Pick out every line in the records below that contains the word "Open" and copy each of those lines in full.

┌─ Exercise input

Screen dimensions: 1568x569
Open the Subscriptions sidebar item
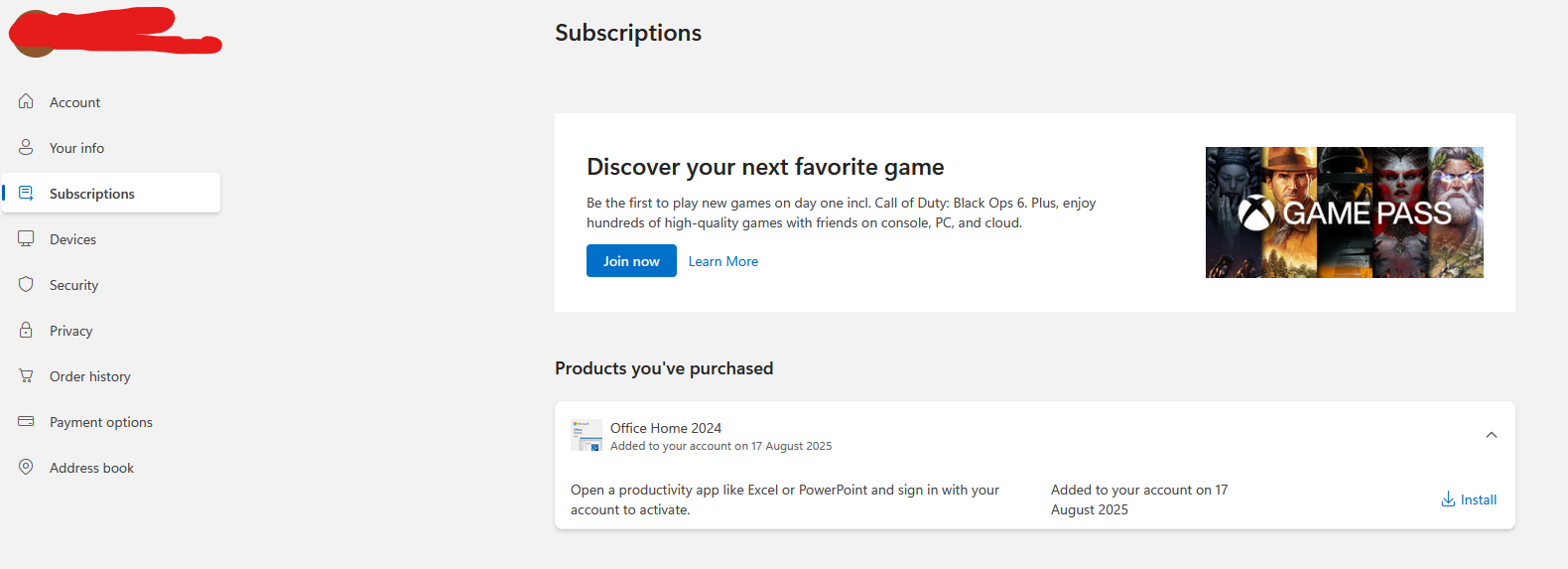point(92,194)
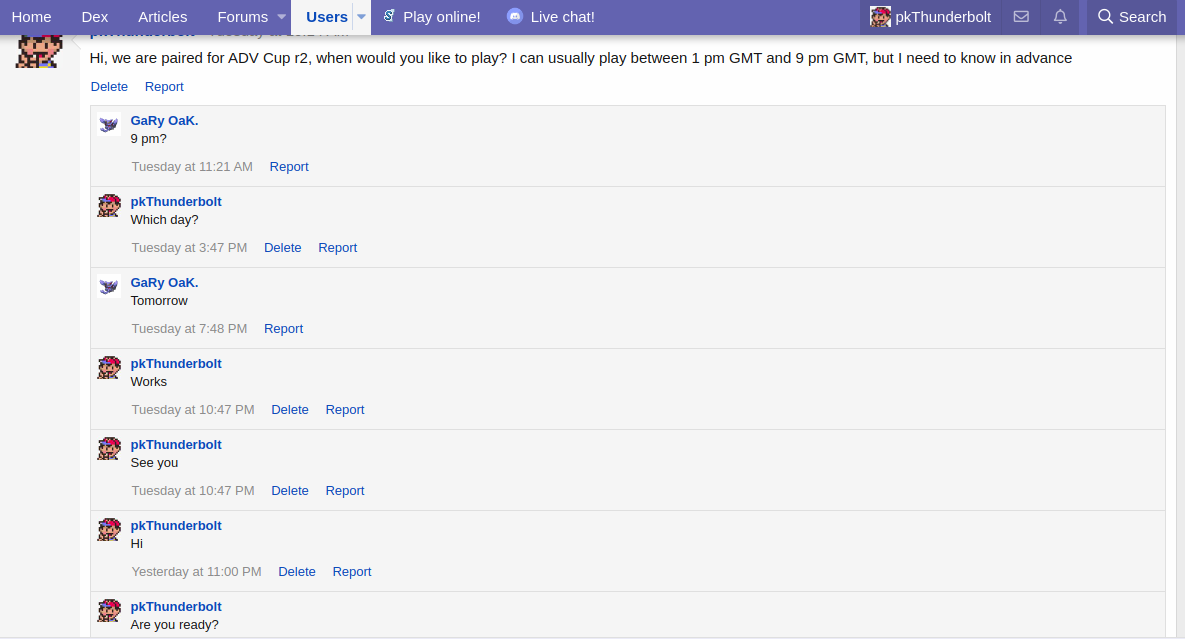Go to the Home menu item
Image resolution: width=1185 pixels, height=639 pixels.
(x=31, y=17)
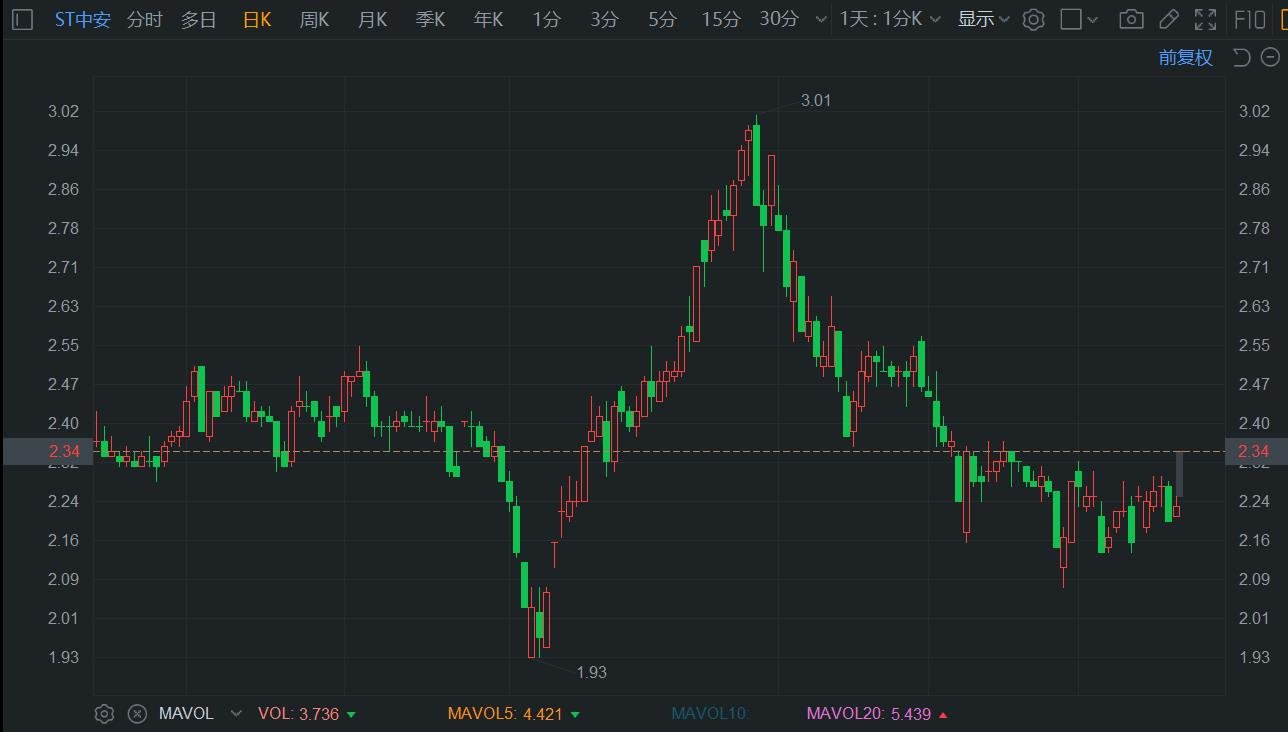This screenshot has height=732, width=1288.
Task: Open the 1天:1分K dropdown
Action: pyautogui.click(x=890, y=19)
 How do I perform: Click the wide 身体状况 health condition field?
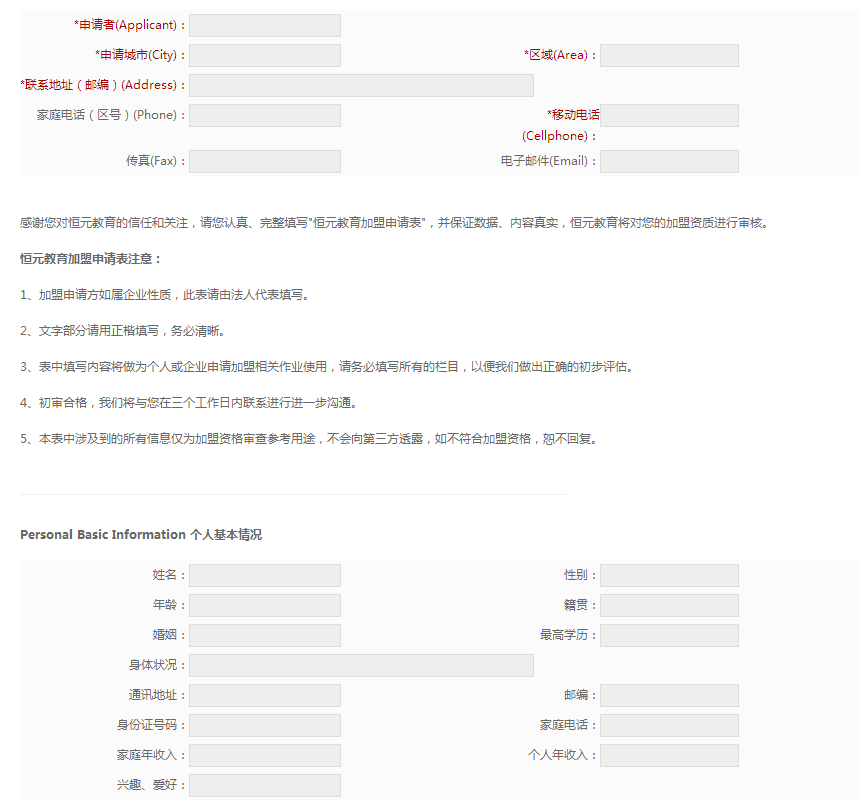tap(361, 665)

└─

[Answer to this problem]
Open the Subscriptions sidebar item
Task: Open the 1天:1分K dropdown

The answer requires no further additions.